For the fictitious town of Dillon, the Panthers' weekly games are bright spots, with residents freely second-guessing the young head coach and longing for the glory of a state championship.
But off the football field, bittersweet slices of life reveal the everyday events, secrets and personalities of the players, their families and friends. The coach and his wife, a guidance counselor at the school, display the lively give-and-take of a comfortably married couple, sometimes clashing over petty issues or major choices. The team's paralyzed former quarterback, his cheerleader girlfriend and a player who experiments with steroids are among the other characters who come into focus via interwoven plotlines.
The series, which has garnered critical praise and awards while barely cracking the prime-time Top 100 last season, moves from Wednesdays to Fridays -- more appropriate, perhaps, given that the center of the show's action takes place on Friday nights. But Chandler said he has mixed feelings about the show's new time slot.
"I know it's finally on on Friday nights, but that's also when a lot of the audience might be out at their own high school football games," he said.
Still, Chandler said he hopes the new time slot will generate more attention for the program.
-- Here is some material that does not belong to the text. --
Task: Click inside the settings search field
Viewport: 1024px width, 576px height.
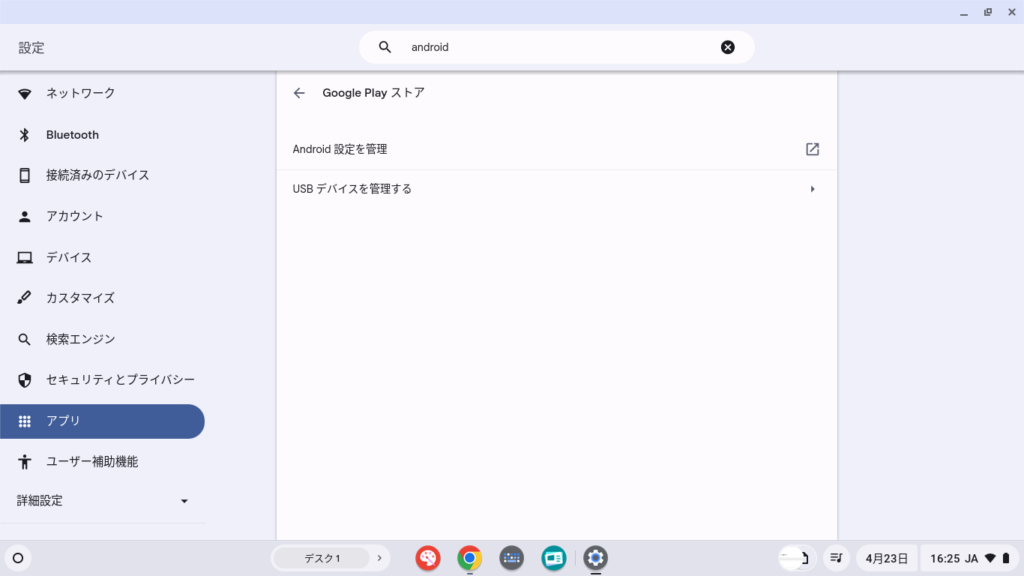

The series wrapped last season with several story lines dangling, including the coach's decision to join a university team in another city and the unexpected pregnancy of his wife, who has decided she'll stay in Dillon with the baby and their teenage daughter, enduring a commuter marriage.
"Some things have been resolved," Chandler said, "but I think there will be as many obstacles" this season for the characters.
Britton and Chandler said they enjoy the show's production style, which is an unusual form for a TV series. Filmed in Austin, the program is shot like a documentary, with multiple cameras simultaneously recording different angles of the same scenes.
"It's a very intimate way of shooting, making the audience feel you are right there," Britton said. "We don't rehearse. We may do a bunch of takes, but it saves time. We don't have a soundstage or a studio. We go into a real neighborhood, an actual house" that was purchased for the show.
Chandler said the style of shooting allows the actors to be more creative, "but you also know there is the responsibility to take it almost anywhere. You have to be open for the director to say, 'Do a backflip,' and you do it."
To research his role, Chandler talked with young coaches and tapped his own memories of playing high school football in Georgia.
"The first year I was short and fat, and the second time I was tall and skinny, " he said. "I wasn't a good athlete."
For a coach, Chandler said, the game is about love for the kids. "Football is life lessons, to be learned on that field," he said.
And off the field, the show's central focus is the relationship between the coach and his wife, said executive producer Jason Katims.
"With Connie and Kyle, you can give them any kind of conflict, have them act stupidly or be short with each other, and you never lose them because they so honor and protect this marriage in the show," Katims said.
The program's challenge this season, he said, is to continue to feel real. "Not just in capturing Texas football, but showing how people are living their lives, trying to be a little bit better, making their families work. Those are the concerns of the characters . . . but they're also the concerns of those who will find this a very watchable show."
FRIDAY NIGHT LIGHTS
Season 2 premiere
Friday
9 p.m.
NBC
'Friday Night Lights' on DVD
Season 1: Universal Studios, five-disc DVD $29.98, available now.